Nel suo dossier l’Agcm ha anche dimostrato come “i corrispettivi specificamente definiti dall’Accordo Anci-Conai (l’accordo quadriennale che regola i rapporti tra i consorzi ed i comuni e le somme che i primi, attingendo ai Cac incamerati, devono versare a vantaggio dei secondi, ndr) coprono al più il 20% del costo dell’attività di raccolta differenziata”. Questo significa che, sebbene la raccolta differenziata sia aumentata negli anni, e con essa quindi l’impegno di cittadini ed amministratori locali (ma anche i costi complessivi di gestione), in realtà a pagare l’80% del costo delle operazioni di gestione sono proprio i cittadini con la tariffa rifiuti.

La nostra proposta va nella direzione indicata dall’ Europa: riciclare sempre di più e con una migliore qualità, operando in sinergia e collaborazione con tutta la filiera: dall’attuale Sistema consortile ai Comuni, che rappresentano l’indispensabile anello di congiunzione con i cittadini, agli impianti di selezione, alla Grande distribuzione che, da tempo, si è mostrata attenta al progetto.

Durante la discussione della nostra mozione in Consiglio comunale, ci è stato chiesto dall’Assessore all’Ambiente, che ha manifestato il proprio interesse e quello di Veritas sugli eco-compattatori, di ritirare la nostra mozione per poi discutere con calma nell’apposita Commissione comunale. Il tema eco-compattatori pare sia sul loro tavolo, (l’Assessore Mancini siede nel Comitato Istituzionale del Consorzio di Bacino della Laguna di Venezia, a cui fa riferimento Veritas), ma con l’ipotesi di acquisto da parte di Veritas degli eco-compattatori (20.000 euro circa l’uno) con un finanziamento del Consorzio di Bacino (soldi dei cittadini).

Ma non è quello che chiediamo! Noi non vogliamo far ricadere sulle spalle dei cittadini ulteriori costi, anzi vogliamo sgravarli e premiarli per i loro comportamenti virtuosi; i dati ci dicono che ciò è possibile, oltre a tutti i risvolti positivi sull’ambiente a cui abbiamo fatto riferimento.
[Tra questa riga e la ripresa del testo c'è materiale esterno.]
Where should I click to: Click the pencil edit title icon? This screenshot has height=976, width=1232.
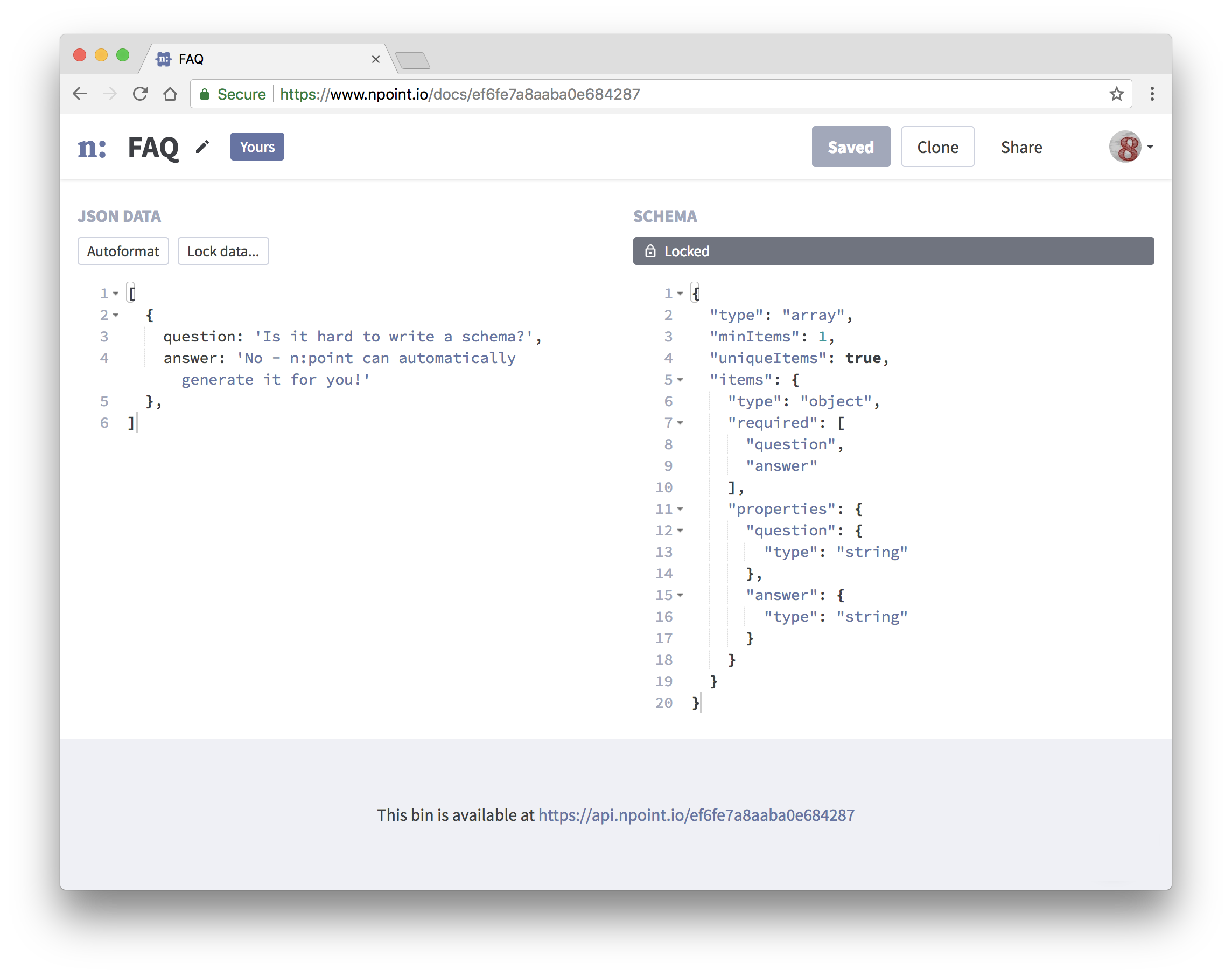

Perciò il nostro gruppo ha portato al voto la mozione, emendandola con la richiesta dell’impegno dell’Assessore e del Presidente della Commissione a portare la discussione in Commissione, che poi era quello che ci era stato prospettato dall’Assessore in cambio del suo ritiro. Ma già sapevamo che si trattava di un “escamotage” e che la maggioranza l’avrebbe comunque bocciata. Cosa che poi è avvenuta, in palese contraddizione con le premesse, sottolineata dal voto a favore del Presidente della Commissione Rifiuti.

Il tentativo da parte dell’Assessore di far propria la nostra mozione, per cucirla in un secondo tempo addosso a Veritas ed estrometterci dalla discussione, è andato fallito. A noi stanno a cuore innanzitutto l’interesse del cittadino e l’ambiente, non l’interesse di Veritas!